2. Passeggiare lungo i canali. Qualcuno la chiama la Venezia del nord, ma in realtà Amsterdam non c’entra nulla con la Serenissima. L’architettura è decisamente diversa e anche i ponti (ben 1281) hanno uno stile molto più moderno. Comunque, è lungo i canali (ce ne sono 165) che si affacciano gli edifici più belli e tipici della città. Alcuni pendono leggermente in avanti. Non è un effetto ottico: i muri sono davvero storti. Erano stati progettati così perché venivano issate le scorte di cibo per l’inverno e ogni sorta di materiale nella soffitta e questa forma consentiva di fare meno fatica. Sull’acqua, poi, ci sono tantissime house boat, case galleggianti, dove la gente abita tutto l’anno. Alcune sono deliziose e si possono affittare al posto dell’hotel.

3. Vedere il quartiere a luci rosse. Che poi è una sola via, Oudezijds Achterburgwal. E’ la cosa più turistica che si possa fare ad Amsterdam. Ma, del resto, dove trovate un’altra città in cui bellissime ragazze (oggi molte sono straniere, di olandesine bionde se ne vedono ben poche) stanno dentro le vetrine in deshabillé e ammiccano in maniera simpatica come se foste amici di lunga data? Quando si è tentato di chiudere questo quartiere la città, ma che dico l’Europa, è insorta…

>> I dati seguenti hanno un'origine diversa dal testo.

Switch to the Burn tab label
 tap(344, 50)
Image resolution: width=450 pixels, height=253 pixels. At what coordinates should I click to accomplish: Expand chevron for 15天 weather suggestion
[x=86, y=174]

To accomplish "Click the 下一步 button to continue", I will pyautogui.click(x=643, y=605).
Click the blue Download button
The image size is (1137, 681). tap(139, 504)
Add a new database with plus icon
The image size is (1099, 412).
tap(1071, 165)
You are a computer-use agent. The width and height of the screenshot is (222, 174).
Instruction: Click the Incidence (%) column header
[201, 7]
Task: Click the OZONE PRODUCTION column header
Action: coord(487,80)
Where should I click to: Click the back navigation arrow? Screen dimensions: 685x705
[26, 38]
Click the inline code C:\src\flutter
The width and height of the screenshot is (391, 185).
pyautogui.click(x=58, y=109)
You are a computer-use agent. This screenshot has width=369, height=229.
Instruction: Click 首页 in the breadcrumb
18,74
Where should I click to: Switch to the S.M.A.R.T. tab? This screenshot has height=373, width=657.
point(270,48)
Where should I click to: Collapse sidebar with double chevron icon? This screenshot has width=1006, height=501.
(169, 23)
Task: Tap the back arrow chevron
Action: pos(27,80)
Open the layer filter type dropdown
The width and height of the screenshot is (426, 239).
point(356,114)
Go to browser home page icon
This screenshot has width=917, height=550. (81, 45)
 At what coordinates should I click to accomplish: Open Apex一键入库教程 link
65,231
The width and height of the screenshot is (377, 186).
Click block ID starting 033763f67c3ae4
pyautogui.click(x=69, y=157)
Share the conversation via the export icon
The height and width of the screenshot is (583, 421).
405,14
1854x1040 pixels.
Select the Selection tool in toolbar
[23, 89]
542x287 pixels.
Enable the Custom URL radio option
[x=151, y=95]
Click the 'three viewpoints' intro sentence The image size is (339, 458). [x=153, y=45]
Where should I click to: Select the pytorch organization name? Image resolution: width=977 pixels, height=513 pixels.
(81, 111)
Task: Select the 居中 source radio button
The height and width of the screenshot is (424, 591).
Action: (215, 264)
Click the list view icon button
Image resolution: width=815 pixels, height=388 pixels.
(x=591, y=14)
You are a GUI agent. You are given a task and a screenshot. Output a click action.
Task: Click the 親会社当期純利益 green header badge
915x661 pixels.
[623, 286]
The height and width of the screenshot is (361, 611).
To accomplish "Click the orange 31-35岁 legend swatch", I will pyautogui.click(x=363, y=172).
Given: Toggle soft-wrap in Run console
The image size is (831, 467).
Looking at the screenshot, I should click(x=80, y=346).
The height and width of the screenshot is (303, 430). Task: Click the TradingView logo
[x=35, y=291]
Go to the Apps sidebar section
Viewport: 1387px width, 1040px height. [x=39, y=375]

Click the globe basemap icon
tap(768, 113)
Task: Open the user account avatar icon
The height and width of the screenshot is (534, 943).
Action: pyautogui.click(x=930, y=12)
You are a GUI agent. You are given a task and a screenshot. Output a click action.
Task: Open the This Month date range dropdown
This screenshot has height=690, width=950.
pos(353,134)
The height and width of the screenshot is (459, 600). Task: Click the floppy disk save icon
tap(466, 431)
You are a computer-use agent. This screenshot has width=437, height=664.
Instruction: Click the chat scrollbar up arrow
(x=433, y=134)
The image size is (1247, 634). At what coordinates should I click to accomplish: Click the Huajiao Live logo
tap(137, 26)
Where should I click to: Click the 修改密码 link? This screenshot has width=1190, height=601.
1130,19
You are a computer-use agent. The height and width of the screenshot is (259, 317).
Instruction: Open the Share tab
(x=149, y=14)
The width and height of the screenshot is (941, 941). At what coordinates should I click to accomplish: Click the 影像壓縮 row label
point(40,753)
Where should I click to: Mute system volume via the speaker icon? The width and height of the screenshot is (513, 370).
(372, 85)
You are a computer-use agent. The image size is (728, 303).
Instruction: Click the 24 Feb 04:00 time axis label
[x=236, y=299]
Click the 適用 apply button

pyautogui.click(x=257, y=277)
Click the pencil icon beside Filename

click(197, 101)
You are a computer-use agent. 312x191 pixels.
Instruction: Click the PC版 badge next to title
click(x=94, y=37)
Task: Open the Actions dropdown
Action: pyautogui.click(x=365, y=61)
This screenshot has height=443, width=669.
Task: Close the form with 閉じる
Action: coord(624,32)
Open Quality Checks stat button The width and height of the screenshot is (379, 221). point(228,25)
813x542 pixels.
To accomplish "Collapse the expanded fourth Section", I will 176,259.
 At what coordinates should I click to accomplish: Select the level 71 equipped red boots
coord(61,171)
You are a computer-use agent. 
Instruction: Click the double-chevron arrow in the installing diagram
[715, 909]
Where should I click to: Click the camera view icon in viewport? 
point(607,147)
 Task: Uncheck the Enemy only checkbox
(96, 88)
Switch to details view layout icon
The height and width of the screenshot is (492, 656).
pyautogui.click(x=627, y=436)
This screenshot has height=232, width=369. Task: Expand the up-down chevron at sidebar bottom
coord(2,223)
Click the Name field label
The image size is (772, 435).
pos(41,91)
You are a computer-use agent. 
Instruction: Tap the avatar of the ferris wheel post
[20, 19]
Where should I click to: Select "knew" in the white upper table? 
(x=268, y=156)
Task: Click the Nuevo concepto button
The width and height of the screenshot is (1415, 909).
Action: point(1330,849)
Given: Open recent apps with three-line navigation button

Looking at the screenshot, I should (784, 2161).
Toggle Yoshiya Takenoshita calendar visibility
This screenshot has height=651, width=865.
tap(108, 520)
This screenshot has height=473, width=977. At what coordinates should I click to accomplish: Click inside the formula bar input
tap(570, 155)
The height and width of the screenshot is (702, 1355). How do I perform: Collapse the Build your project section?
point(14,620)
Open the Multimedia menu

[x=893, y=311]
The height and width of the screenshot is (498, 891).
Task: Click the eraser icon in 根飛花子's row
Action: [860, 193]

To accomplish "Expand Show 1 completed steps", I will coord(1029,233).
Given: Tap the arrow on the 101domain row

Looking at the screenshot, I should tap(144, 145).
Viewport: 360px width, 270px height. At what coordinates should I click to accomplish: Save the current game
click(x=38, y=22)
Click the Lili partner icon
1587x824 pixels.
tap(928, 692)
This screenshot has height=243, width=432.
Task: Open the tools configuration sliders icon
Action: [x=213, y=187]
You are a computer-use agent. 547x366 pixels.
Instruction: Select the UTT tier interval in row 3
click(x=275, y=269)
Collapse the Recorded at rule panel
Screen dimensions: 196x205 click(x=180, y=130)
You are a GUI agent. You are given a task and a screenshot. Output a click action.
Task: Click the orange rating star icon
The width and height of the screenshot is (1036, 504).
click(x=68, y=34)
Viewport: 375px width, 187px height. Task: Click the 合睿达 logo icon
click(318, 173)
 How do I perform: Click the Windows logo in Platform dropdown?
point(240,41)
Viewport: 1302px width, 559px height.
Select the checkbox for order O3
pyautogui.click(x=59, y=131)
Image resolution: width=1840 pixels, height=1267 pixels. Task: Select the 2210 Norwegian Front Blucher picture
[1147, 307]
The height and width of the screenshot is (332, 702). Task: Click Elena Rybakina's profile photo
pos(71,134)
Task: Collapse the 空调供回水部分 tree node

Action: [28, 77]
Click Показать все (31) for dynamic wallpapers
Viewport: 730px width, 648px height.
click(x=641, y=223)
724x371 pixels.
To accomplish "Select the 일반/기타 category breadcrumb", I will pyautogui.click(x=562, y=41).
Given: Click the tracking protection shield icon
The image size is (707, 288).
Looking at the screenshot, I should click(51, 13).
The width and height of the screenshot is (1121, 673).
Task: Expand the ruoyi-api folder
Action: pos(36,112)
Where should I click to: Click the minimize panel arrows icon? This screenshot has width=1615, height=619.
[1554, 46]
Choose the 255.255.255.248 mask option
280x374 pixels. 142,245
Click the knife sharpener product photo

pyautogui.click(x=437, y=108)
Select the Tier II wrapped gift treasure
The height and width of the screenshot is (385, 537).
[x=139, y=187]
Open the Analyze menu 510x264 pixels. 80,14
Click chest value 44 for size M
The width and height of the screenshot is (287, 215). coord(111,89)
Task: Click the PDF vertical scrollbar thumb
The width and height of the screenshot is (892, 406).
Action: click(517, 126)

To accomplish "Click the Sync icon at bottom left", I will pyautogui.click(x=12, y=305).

4. Visitare il mercato dei fiori. Se il quartiere a luci rosse è una ‘cosa da maschi’, questo tour è decisamente femminile. Ma vale assolutamente la pena passeggiare tra migliaia di vasi pieni zeppi di coloratissimi tulipani (e non solo) allineati lungo i canali. Il souvenir migliore da portare a casa da Amsterdam è un bulbo di tulipano da piantare sul terrazzo.

5. Anche i meno appassionati d’arte resteranno a bocca aperta visitando il museo Van Gogh (Paulus Potterstraat, 7). Certi dipinti li conoscono davvero tutti! Gli amanti di questo folle ma geniale artista si commuoveranno. Se vi procurate la I amsterdam Card, potete ottere sconti sugli ingressi ai musei, ai mezzi di trasporto pubblici, ai locali e ai ristoranti.

6. Infine, vi sembrerà strano, ma prendetevi un po’ di tempo per godervi l’aeroporto Schiphol di Amsterdam, ne vale assolutamente la pena. E’ uno degli aeroporti più premiati al mondo. Qui sono concentrati centinaia di negozi, compreso il casinò. L’ultima inaugurazione è stata la biblioteca, dove si trovano, oltre ai libri, anche musica e film.